How do we improve data management in machine learning?

Posted by j.laird on 6 July 2021 - 10:00am

Lego By Rick Mason via Unsplash

By Jonathan Frawley (Durham University), Emily Lewis (UCL/UKAEA), Stephen Haddad (Met Office Informatics Lab) and Carlos Martinez (Netherlands eScience Center).

This blog post is part of our Collaborations Workshop 2021 speed blog series.

A large part of machine learning (ML), and data science in general, is organising and preparing data so that it is ready for analysis. Though crucial, many report this as the least interesting and most difficult part of the machine learning pipeline. Time spent wrangling a dataset could be used to refine models or test new algorithms. Instead researchers spend large amounts of precious time wondering which data format to use or even where to host their dataset. There are many resources available for the later stages of the ML process, but there are comparatively fewer for these early questions of data engineering.

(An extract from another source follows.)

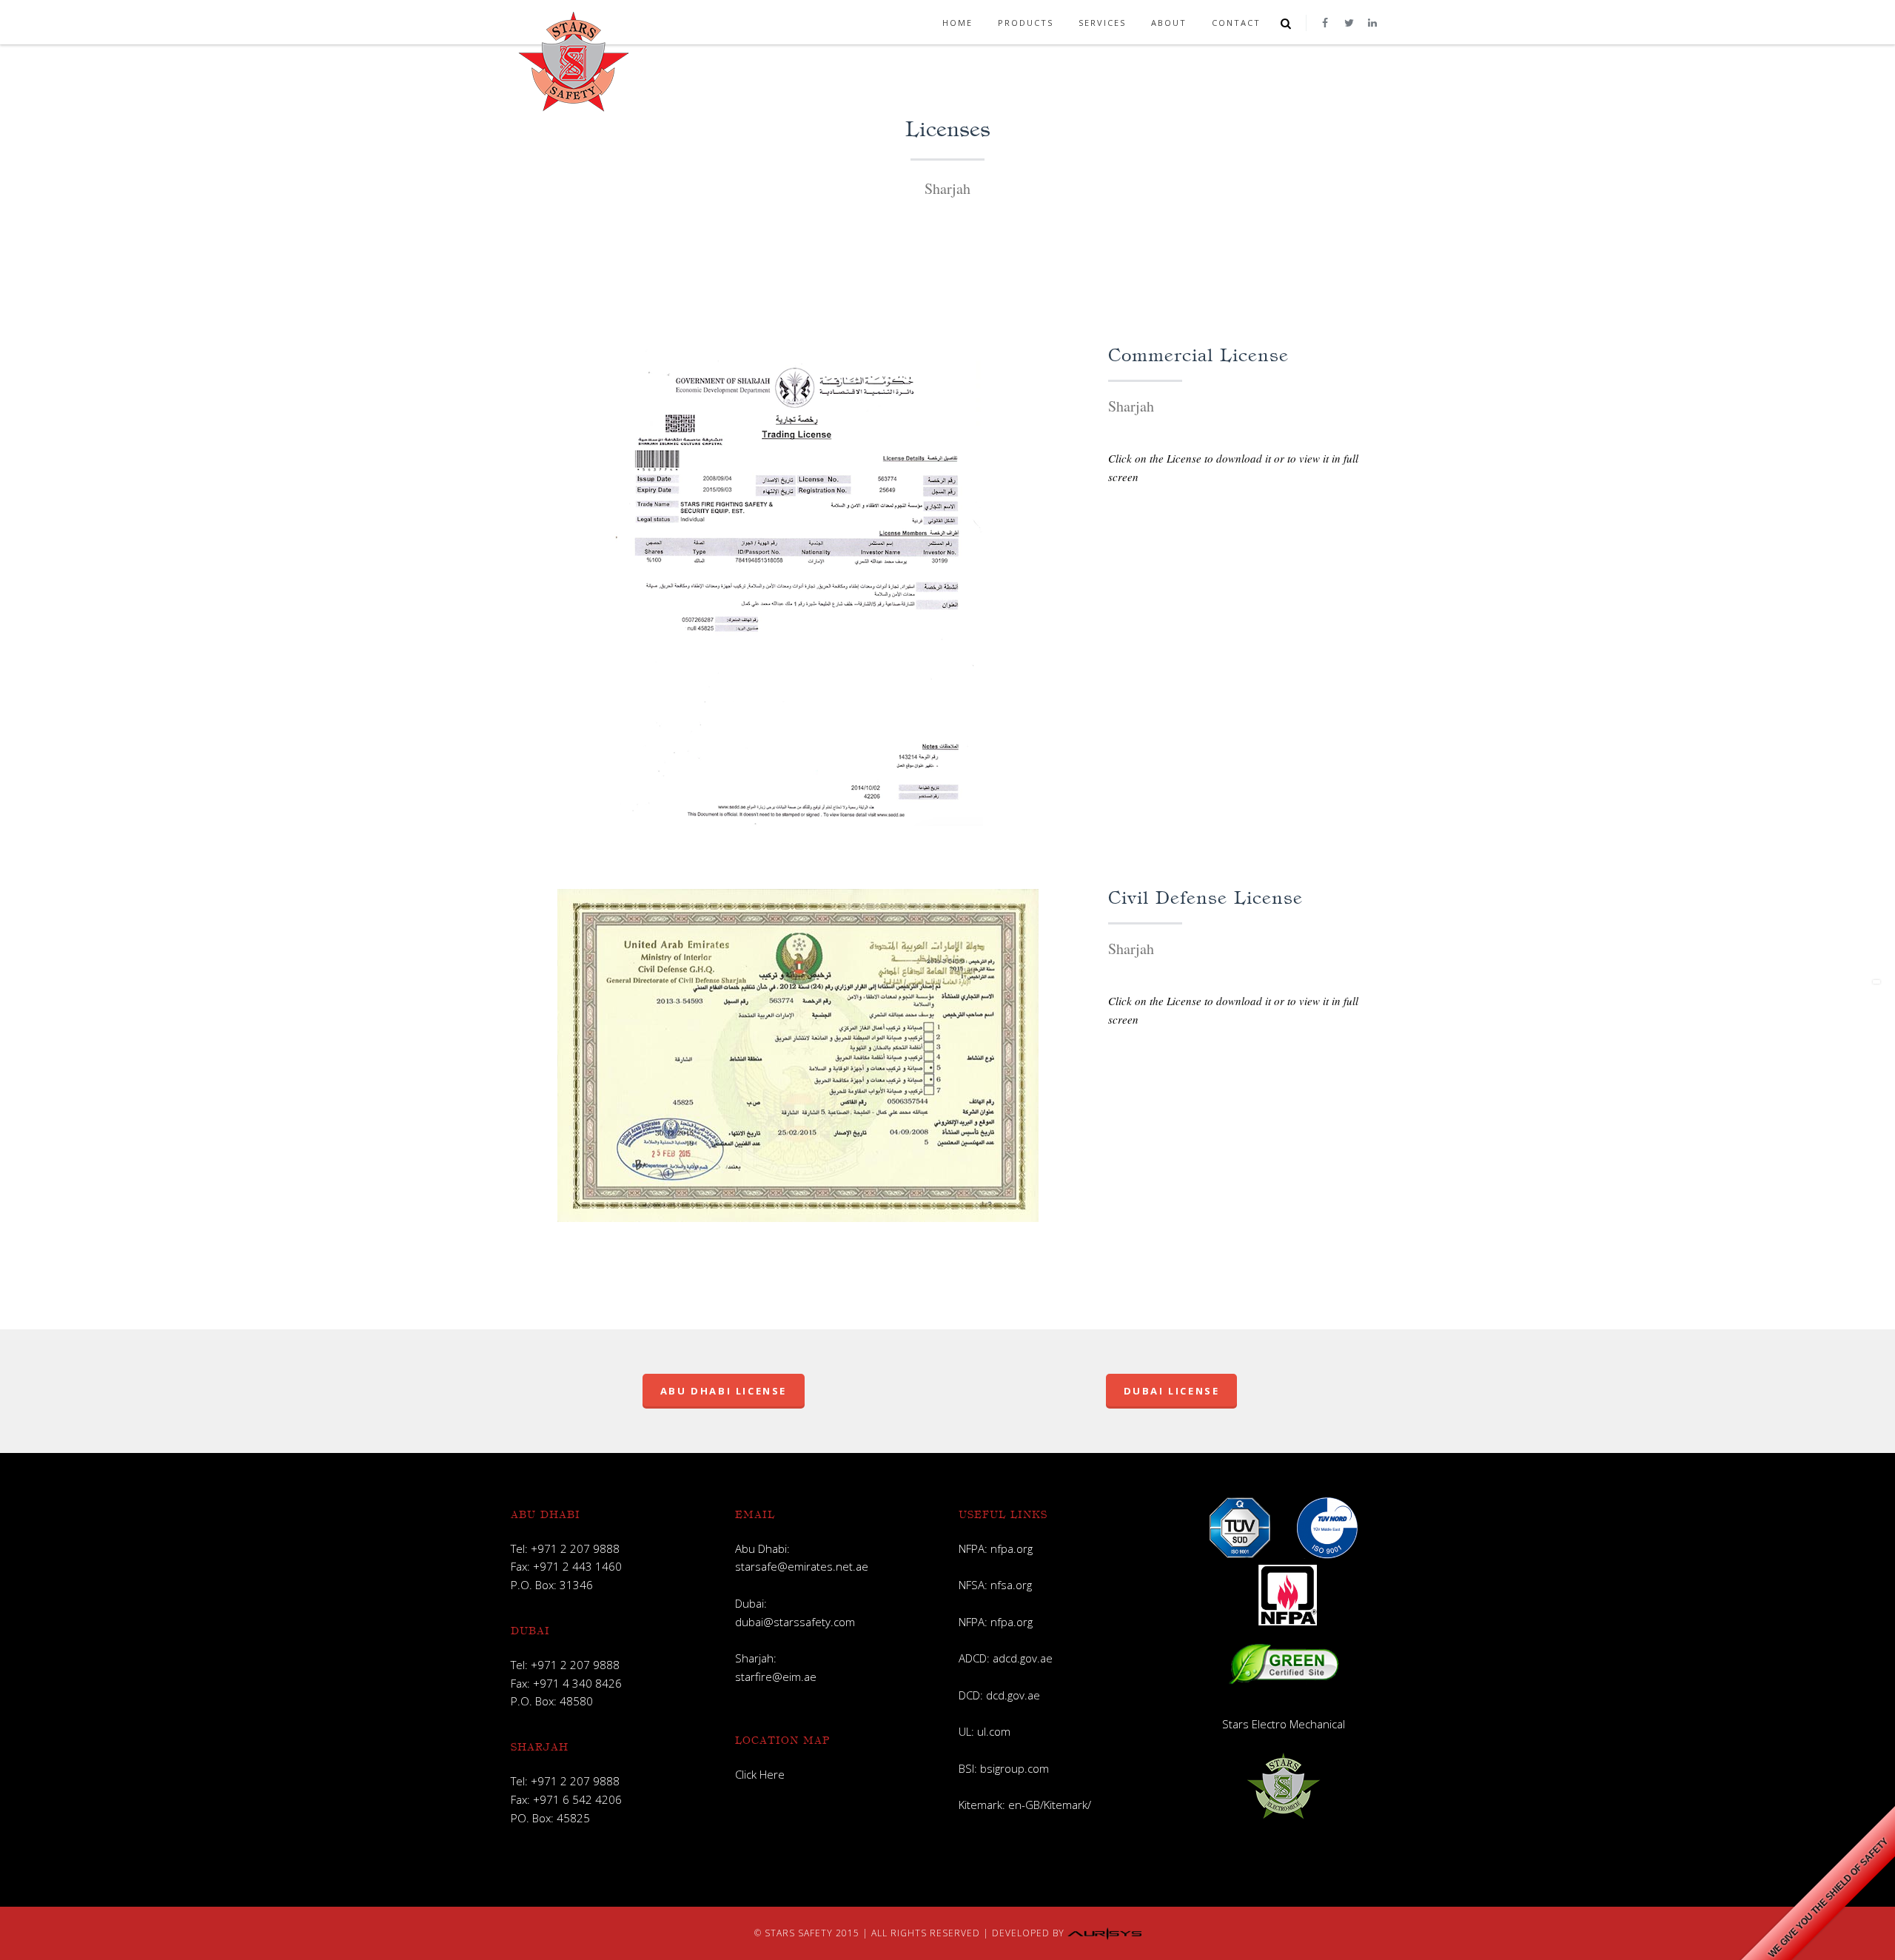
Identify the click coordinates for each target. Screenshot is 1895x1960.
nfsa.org (1011, 1584)
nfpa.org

A data scientist might ask: what is the best method for handling my empty data and NaN values? In the best case, it might be that the ML model handles empty data values fine and no preprocessing is necessary. In the worst case it may not train at all! Would it be appropriate to replace those null values with zero? Or would it be better to impute those values? Or drop those features completely?

This can start to feel like a rabbit hole of branching questions with unclear and context-dependent answers. Best practices are highly problem specific, often gained from informal experience and not well documented. They also draw on information from many different domains such as statistics, programming and algorithm design.

A key challenge is to improve access to this knowledge and enhance data management for all researchers. What are these best practices and how do we share them most effectively?

In this post we discuss several common problems, suggest individual approaches and propose the RSE Toolkit as a possible solution for sharing knowledge, along with Zenodo for sharing data.

Common problems

Although the specific details of issues faced by data scientists are as diverse as can be, there are certain similarities across common problem types. The following is a broad categorisation of challenges encountered. Most data scientists working in ML should recognise some of them - and if you have never faced these issues, please share your secret with us!

Missing data -- incomplete observations, missing columns, gaps in time series, you name it. Incoming data is never as complete or perfect as our ML algorithms would like it to be. Sometimes you can interpolate, sometimes you can deduce, sometimes you need a crystal ball to figure out what those missing values are.
Data wrangling -- transforming data from what it is to what it should be is also a common challenge. For a human capturing data “1.0”, “one” and 1 are all the same, but if you want to feed this to a ML algorithm, you better make sure they have all the same format.
Sharing datasets -- after all the effort required to prepare a dataset, you sometimes want to share that with your colleagues. And although arguably there are many options for sharing large volumes of data, it is difficult to decide the most efficient way of doing so.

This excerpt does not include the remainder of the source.